Exercise is a potent stimulus with a profound ability to alter our bodies over time. For example, intense endurance exercise leads to meaningful adaptations in the various systems that contribute to oxygen transport and utilization. Thus, for every incremental improvement in VO2max we should expect to see increases in hemoglobin mass, improved peripheral circulation, increased left ventricular volumes, or increased muscle mitochondrial density. Given how adaptable all of these systems are, we would expect to see similar exercise-induced adaptations in the airways, pulmonary vasculature, and lungs as well. After all, conventional wisdom states that the rate-limiting factor for maximal oxygen transport and utilization (ie, VO2max) centers around the cardiovascular response to exercise. Additionally, it's traditionally been said that the respiratory system is overbuilt for the demands posed by maximal effort exercise. As a result, the respiratory system cannot be the rate-limiting factor for VO2max.
However, more recent research has revealed several situations in which the respiratory system is underbuilt and incurs high biological costs during maximal effort exercise. As a result, even trained endurance athletes with very high VO2max values may not have enhanced lung volumes and pulmonary diffusion capabilities compared with the average sedentary adult.
The absence of training effects on an athlete's lung structure is shocking when you consider the capacity of the cardiovascular and muscular systems to adapt to exercise. In addition to not showing significant adaptations to exercise, several respiratory system components can be negatively impacted by intense exercise training. For example, elite endurance athletes have a high prevalence of airway narrowing during or immediately following high-intensity exercise. Additionally, high-intensity exercise can lead to disruptions in airway remodeling, hypersensitive airways, and airway injury. This occurs because the ventilatory demands of exercise require flow rates above ten times resting values.
I've even observed arterial desaturation as low as 5–12% below resting values during maximal effort exercise in elite Crossfit competitors. In these athletes, arterial desaturation almost always occurs at intensities above the lactate balance point and reaches the lowest value at maximal intensity. Additionally, oxygen transport to the respiratory muscles does not meet the metabolic requirements of ventilation, which we can observe with muscle oximetry. As a result, there is significant deoxygenation of the trunk’s accessory respiratory muscles during maximal effort exercise.

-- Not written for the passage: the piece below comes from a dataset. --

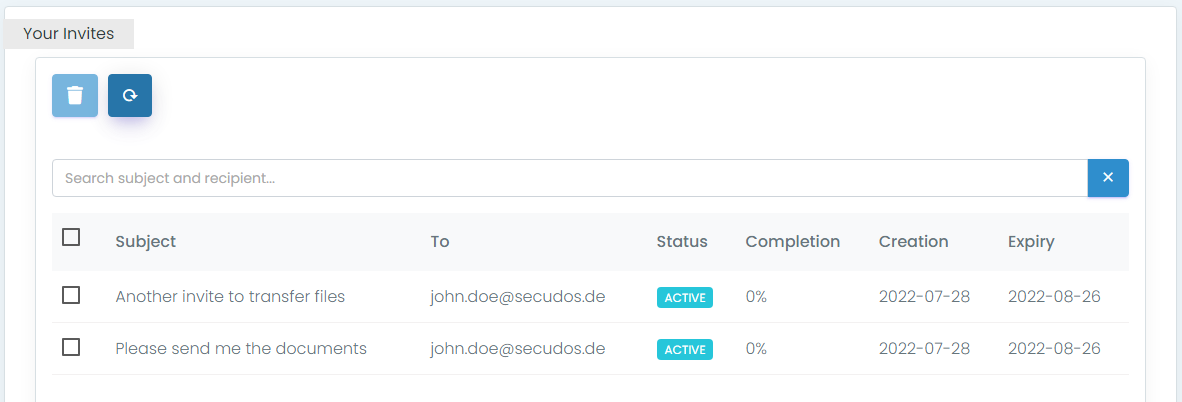The width and height of the screenshot is (1182, 402).
Task: Open 'Another invite to transfer files' invite
Action: click(230, 297)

In the image above we have an intercostal muscle oxygen saturation (SmO2) trend and a peripheral oxygen saturation (SpO2) trend for an advanced Crossfit athlete performing a step test. Note the change in both SmO2 and SpO2 as both reach a nadir at the highest workout intensities. This is indicative of both a pulmonary diffusion limitation and a lack of fatigue resistance of the inspiratory and expiratory musculature.

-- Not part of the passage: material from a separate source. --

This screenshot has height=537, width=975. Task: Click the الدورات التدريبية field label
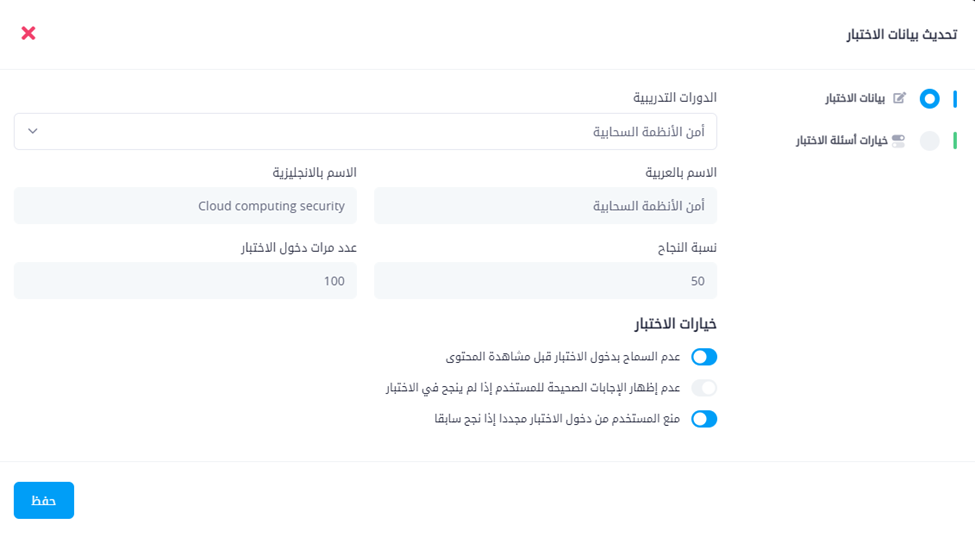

It’s also worth noting that this phenomenon may be more exaggerated in female elite endurance athletes versus male elite endurance athletes. However, it is also quite common in males as well. High resolution computed tomography has shown that airway cross-sectional areas are comparable between the sexes throughout the maturation process, however, post-pubescent females show a 20–30% reduction in the diameter of the trachea and main stem bronchi. A smaller lung size in adult females accounts for much of these differences in airway size. Still, even when a limited number of comparisons were made at equivalent lung volumes, the adult female had narrowed trachea and bronchi compared to males of an equal body mass. Even when adjusted for age, height, and hemoglobin concentration, resting diffusion capacity and lung volumes are also lower in women versus men. According to Dr. Jermone Dempsey, “we can interpret these data to mean that adult women of all ages and over a wide range of fitness levels have hormonally determined trachea, bronchi, and lung sizes that are underbuilt for the flow rates demanded by heavy intensity exercise. Because the consequences of airway dysanapsis are likely to exist in the majority of women and be manifested even in moderately heavy exercise, we would predict that adult women across the fitness range would experience a greater suscepti- bility to respiratory limitations to exercise than do men."
Knowing that respiratory limitation are so prevalent among elite endurance athletes, we need better tools of diagnosing these limitations and monitoring load on the respiritory system during workouts. Once way we can do that is by monitoring respiratory muscle oxygen kinetics with NIRS-based muscle oximeters.